After moving from her for about a quarter of a mile, this magnificent, skinny and unsure creature finally broke down into a trot, locked an ear to her, started to lick and chew with his mouth, and sort of came off the rail, moving closer to her, saying in his language, “I’m showing you some respect (the ear)—see, I’m an herbivore, so you don’t have to fear me (licking and chewing).” He slightly lowered his head, showing more signs of “OK, I need help… Can we renegotiate? I will make you the chairman if we could…?” Seeing that the horse was ready to ‘talk,’ the woman changed her position to offer for him to ‘come in,’ and he immediately turned to her and walked right up. He would then ‘follow up’ with her, walking so close behind her she could reach out and stroke his head.

The trust that is created between horse and human with Monty Roberts’ Join-Up method is powerful and real. The implications are amazing—Roberts can take a wild mustang that has not been ridden or even handled much, perform Join-Up with him, and have a saddle on his back and a rider on usually in about thirty minutes—without any force or cruelty. The horse is WILLING. He trusts!




What is unbelieveable is that there are still many “horsemen” out there who feel the need to stick with tradition, which usually involves violence and cruelty. Traditionally, a horse is tied up to a large post so he cannot flee, and broken down physically and emotionally through beating and scaring the fear out of him until he has no other choice than to submit to the man’s will. Sometimes it takes days, and the horses are left powerless, exhausted, and certainly broken in spirit. They can be ridden only because man broke their will. There is no joy, no willingness, no partnership. (I think these “horsemen” should have the same done to them.)

Thanks for reading, I will expand more on Join-Up and my experiences in the program in following posts!

7 Comments to Monty Roberts’ Join-Up Equestrian Program

  • HiCaliber Horse Rescue

    That is one of our beautiful horses that Monty Roberts so graciously offered to have trained for us. We couldn’t be more props of her or more grateful for the opportunity!

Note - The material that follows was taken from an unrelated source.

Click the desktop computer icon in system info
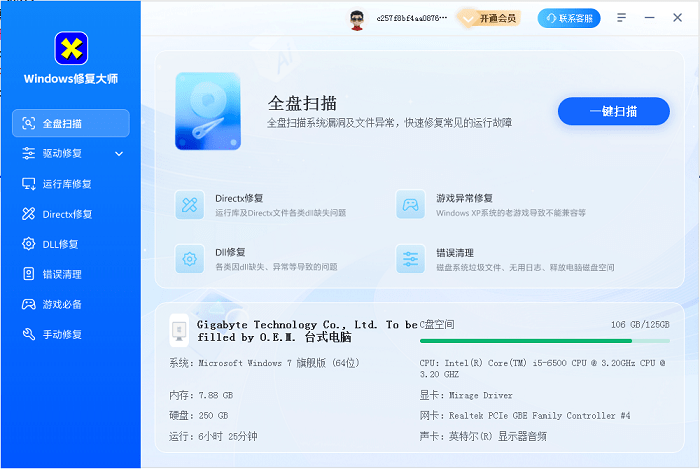The width and height of the screenshot is (700, 469). click(179, 330)
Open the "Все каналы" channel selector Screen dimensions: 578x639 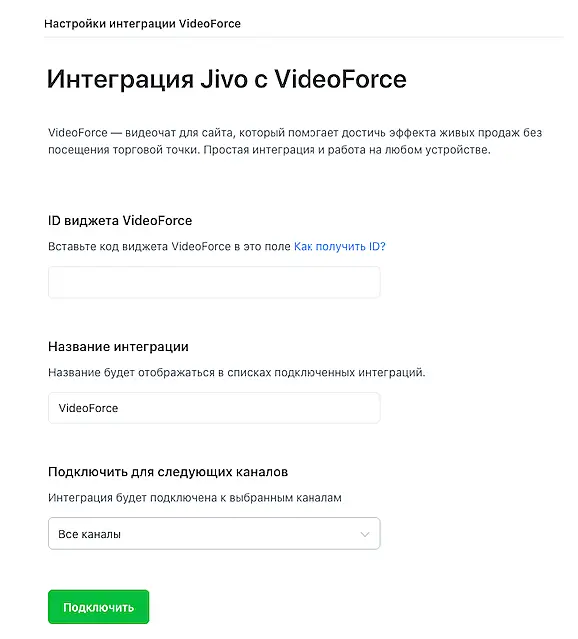214,533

  • HiCaliber Horse Rescue

    Proud* (needed coffeeee)

  • Jordan Staggs




  • Ruth Karow

    Dear Kelly,
    I really appreciate Mr. Roberts life work very much. I love horses since I was a little girl. Everything I was told by so called horsemen didn’t really fit to me and I thought, it’s all my fault, because I’m too silly … A lot of years later, I read his first book, some years later I visited his show in Aschaffenburg / Germany and bought another book. Only three month later a friend gave me the opportunity to try with her horses myself. And just by remembering what I’ve read and seen I could do join ups with a mare, a stallion and a very suspicious gelding.
    During the following years I found out, that the reason for not accepting Mr. Roberts method by so called horsemen must be, that they wouldn’t earn enough money, if “everybody” could cope with horses by simply using one’s own brain and heart.

  • kelly

    Yes, Monty is all about helping the horses, and I was glad to hear that that use rescue houses for the students. It helps all around… those learning as well as the horses.

  • kelly

    P.s. the horse lying down was after join up during free time…a time of bonding together not asking anything of the horse.